Southwest Airlines is stirring debate on Wall Street after UBS analyst Atul Maheswari upgraded LUV to Buy with a $73 target, a call that has drawn more skepticism than agreement. Bears question whether 2026 free cash flow will really materialize, arguing that faster revenue recognition from loyalty accounting changes is largely non-cash and could drag on working capital even as revenues and margins rise.

Critics also challenge Maheswari’s 12x earnings multiple, contending that Southwest now resembles legacy carriers and should trade closer to 10x, while also warning that customer pushback on policy changes could depress load factors. Supporters of the upgrade counter that Southwest should still generate solidly positive FCF in 2026, helped by richer economics from its Chase co-branded card, meaning not all loyalty-driven growth is accounting smoke and mirrors.

Nebius Group, trading under the NBIS ticker, is emerging as a fresh AI infrastructure story as analyst Michael Donovan initiated coverage with a Buy rating and a $150 target, implying sizable upside from recent levels. Born out of the former Yandex N.V. structure but now fully divested from its Russia operations, Nebius has repositioned itself as a Netherlands-based, full-stack AI cloud player with a “builder DNA” focused on GPU compute and software.

Donovan’s bullish thesis leans heavily on Nebius’ ability to convert scarce, energized data center capacity into durable, contracted revenue as it deploys tightly integrated hardware and proprietary cloud software. With hyperscaler agreements with Microsoft and Meta underpinning demand, and a dual offering of the Aether AI Cloud for training and Token Factory for inference, the story is about execution and high utilization rather than just owning racks of GPUs.

AeroVironment is getting a more cautious reception as Gavin Parsons at UBS initiated coverage with a Neutral rating and a $259 12‑month price target, despite a booming unmanned systems market. Parsons sees a rich opportunity, projecting a 15% revenue CAGR and record 18.5% EBITDA margins by 2030, helped by the BlueHalo acquisition and a U.S. spending surge through FY26.

Yet he notes that investor expectations already look stretched, with consensus price targets around $387 implying far higher EBITDA than his models and a hefty valuation premium to defense primes. His work highlights a crowded competitive field, fixed-price contracts in a cost-conscious Pentagon environment, and a more conservative ramp on growth and margins than the uniformly bullish Street, leaving AVAV in the middle of a very wide trading range.
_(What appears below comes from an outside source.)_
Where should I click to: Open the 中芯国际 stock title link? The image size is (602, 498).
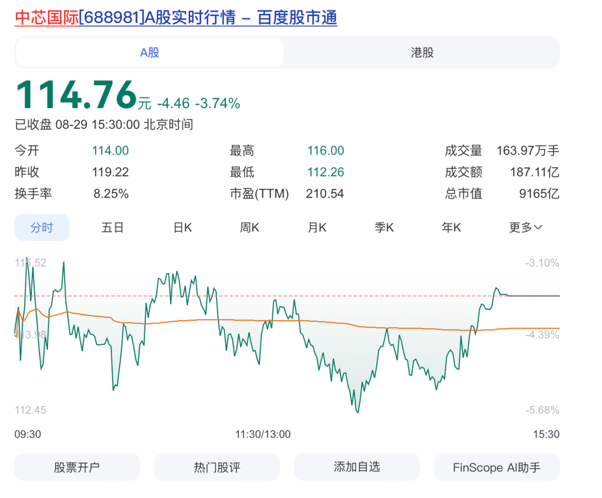coord(176,18)
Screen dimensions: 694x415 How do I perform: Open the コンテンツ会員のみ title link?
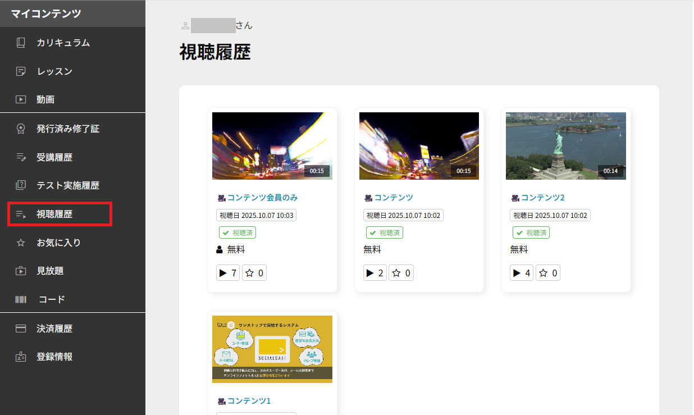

Kratos Defense faces a similar valuation conundrum, as UBS’s Gavin Parsons also initiated KTOS at Neutral with a $79 target, even while acknowledging a large long-term opportunity in unmanned systems and advanced defense technologies. His model supports revenue doubling and EBITDA tripling by 2030, with margins rising to a record 12%, yet he argues the stock already discounts even more aggressive outcomes.
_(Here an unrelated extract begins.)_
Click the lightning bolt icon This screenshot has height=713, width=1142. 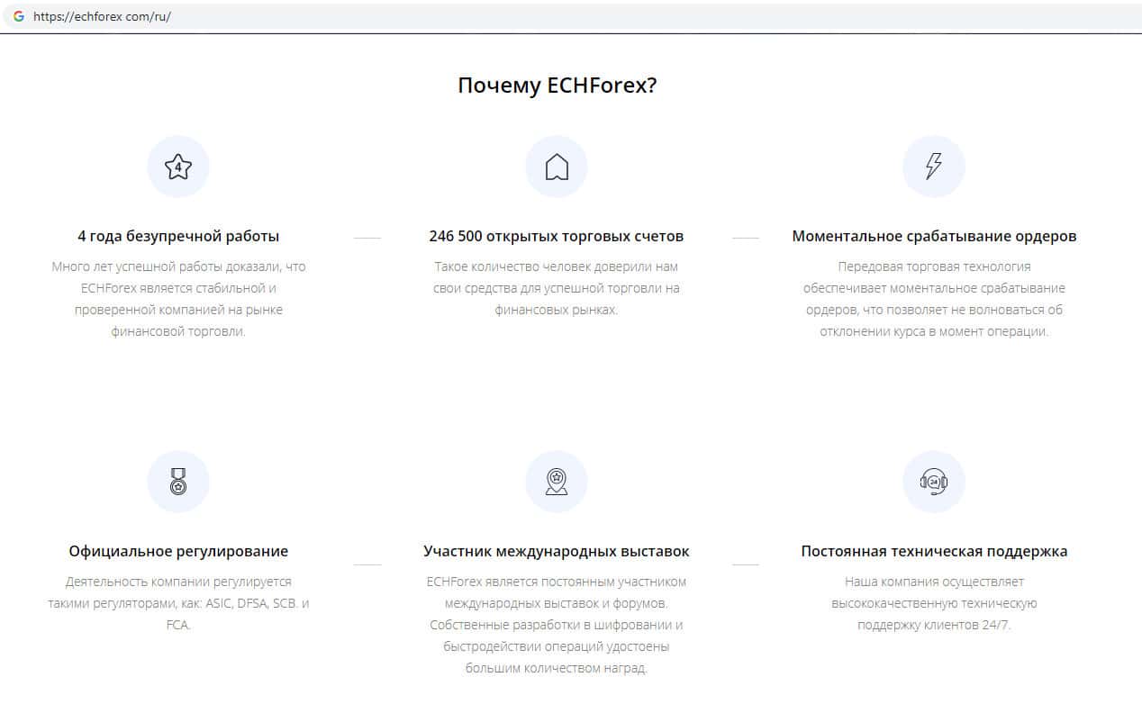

Kratos now trades at about 86x next-12-month EV/EBITDA, roughly five times its historical multiple and at a premium even to high-profile names like Palantir, implying the market is betting on EBITDA rising six to nine times by 2030. Parsons agrees a premium is warranted given a projected 25% five-year EBITDA CAGR and meaningful upside in hypersonics, space, and rocket motors, but warns that heavy capex and working capital needs, plus strengthening growth at cheaper defense primes, make the current valuation hard to justify.